The Author(s) retain Copyright of this article.


The problematic nature and outcomes of liberal peacebuilding have received significant attention over recent years. Nevertheless, the liberal peacebuilding machinery continues to be persistently deployed as the conflict intervention paradigm of choice by dominant international actors. Oliver Richmond and Roger Mac Ginty point to how the contemporary critique of liberal peace has existed for two decades, arguing that ‘the persistence of liberal peace “solutions” closes the door on political progress and on difficult discussions about sustainable forms of peace, legitimacy, responsibility and inequality’ (2015, p. 171).

Many scholars of peace and conflict have consistently criticised the top-down, elitist, exclusionary and extractive nature of liberal peacebuilding, decrying its focus on state building, democratisation and international security as wilfully blind to the welfare and social needs, perspectives and priorities of “ordinary” citizens (Autesserre, 2019; Iñiguez de Heredia, 2017, pp. 25–36; Kappler and Richmond, 2011; Newman, 2009; Pugh, 2009; Bojicic-Dzelilovic, 2009). Scholars such as David Lewis, Stephanie Kappler and Oliver Richmond have illuminated the approach employed by the liberal peace machinery toward local knowledge. According to these authors, local knowledge and agency which can be comfortably accommodated by liberal peacebuilding mechanisms is immediately co-opted, while knowledge which is deemed to be “backwards”, undesirable or in opposition to the liberal peace agenda is dismissed, manipulated or wilfully excluded (Lewis, 2017; Kappler and Richmond, 2011).

Pamina Firchow’s potentially seminal book, Reclaiming everyday peace: local voices in measurement and evaluation after war, appears in the context of this continued international reliance on liberal peacebuilding and its inherent exclusion of local knowledge. Until this point, very little attention had been paid to the systematic exploration of the measurement and evaluation of “peace” after conflict from the perspective of the locals: the residents of conflict-affected areas who must often navigate complex social, political and economic post-conflict dynamics via avenues imposed upon them by exogenous actors. Rather, internationally normative standards of what constitutes peace had been somewhat taken for granted as unproblematic, despite their decontextualised, universal application.

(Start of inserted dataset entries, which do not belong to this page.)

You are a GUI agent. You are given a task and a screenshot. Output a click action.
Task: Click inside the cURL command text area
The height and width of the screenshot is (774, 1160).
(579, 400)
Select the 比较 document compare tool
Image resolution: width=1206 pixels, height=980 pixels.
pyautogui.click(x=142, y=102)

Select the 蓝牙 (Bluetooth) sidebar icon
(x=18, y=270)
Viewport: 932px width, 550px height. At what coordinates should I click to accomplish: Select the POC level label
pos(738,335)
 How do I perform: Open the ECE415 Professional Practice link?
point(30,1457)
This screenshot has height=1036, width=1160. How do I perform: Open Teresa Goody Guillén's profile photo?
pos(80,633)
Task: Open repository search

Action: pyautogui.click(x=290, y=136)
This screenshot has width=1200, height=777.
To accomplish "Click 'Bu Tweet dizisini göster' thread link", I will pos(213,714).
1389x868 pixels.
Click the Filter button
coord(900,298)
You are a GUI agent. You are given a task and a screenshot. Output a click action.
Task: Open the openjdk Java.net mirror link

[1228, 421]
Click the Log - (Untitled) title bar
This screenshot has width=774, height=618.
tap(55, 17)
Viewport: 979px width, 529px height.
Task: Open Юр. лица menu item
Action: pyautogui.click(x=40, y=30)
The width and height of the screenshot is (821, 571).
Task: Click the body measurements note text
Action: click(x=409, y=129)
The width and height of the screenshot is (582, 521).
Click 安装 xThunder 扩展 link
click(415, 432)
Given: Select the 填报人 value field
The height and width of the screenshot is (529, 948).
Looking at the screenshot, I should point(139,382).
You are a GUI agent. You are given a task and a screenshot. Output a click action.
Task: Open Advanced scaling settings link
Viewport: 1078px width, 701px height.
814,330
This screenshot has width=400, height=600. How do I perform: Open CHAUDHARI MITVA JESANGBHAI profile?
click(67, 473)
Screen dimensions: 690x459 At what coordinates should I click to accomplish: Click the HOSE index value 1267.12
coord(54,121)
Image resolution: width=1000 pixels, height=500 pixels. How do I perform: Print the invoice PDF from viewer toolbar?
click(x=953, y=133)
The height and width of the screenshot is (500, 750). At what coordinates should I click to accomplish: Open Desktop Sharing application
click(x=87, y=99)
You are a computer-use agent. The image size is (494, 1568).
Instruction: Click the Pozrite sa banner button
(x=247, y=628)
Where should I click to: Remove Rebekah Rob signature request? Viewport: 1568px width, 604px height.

Firchow’s book represents a literary breath of fresh air, as it deconstructs the prevailing elitist, top-down approach to peacebuilding and asks two core questions: ‘how do we know what interventions work best for sustainable peace at a local level?’ and ‘how can we measure effectively in a way that reflects the priorities and needs of the population we strive to serve?’ Firchow develops a methodology to answer these questions: the Everyday Peace Indicator (EPI) framework. This framework measures the impact of peacebuilding programming, ‘but it also articulate[s] detailed context and meaning regarding communities’ perceptions and experiences of peace and conflict’ (p. 108). It is at once pragmatic, progressive and confounding: pragmatic in that it is simple and therefore replicable; progressive in that the framework (as well as the entire book) is built upon the foundations of critical power analysis and is subsequently entirely shaped by the local perspective (albeit within the boundaries of the framework); and, finally, confounding in that it is hard to believe that a systematic everyday approach to measuring peace at the local level had not been developed sooner.

This book is very much a bridge between the purely theoretical and the practical, making it an engaging, relevant and practicable read. As such, it is extremely useful to policy-makers, peacebuilders and academics alike. In relation to the popular, contemporary process of evaluating peacebuilding interventions and programmes, Firchow claims that ‘responses to peacebuilding initiatives at the local level are often “contradictory and confusing” to programme evaluators’. She contends that this problem is exacerbated by the orthodox approach to programme evaluation, which is developed by outsiders with insufficient input from local communities (p. 1). In contrast, the EPI framework works directly with the people affected by conflict in order to facilitate community-constructed indicators of peace, which are contextually and personally relevant, such as: people being able to dig in their gardens, routine celebration of traditional festivals, land ownership and a united community (pp. 112–114). Contrary to standardised universal indicators of peace, which are externally composed, such as those utilised by the Institute for Economics and Peace in order to create the annual Global Peace Index, Firchow describes everyday peace indicators as ‘the signs we look to in our daily lives to determine whether we are more or less at peace’ (p. 3).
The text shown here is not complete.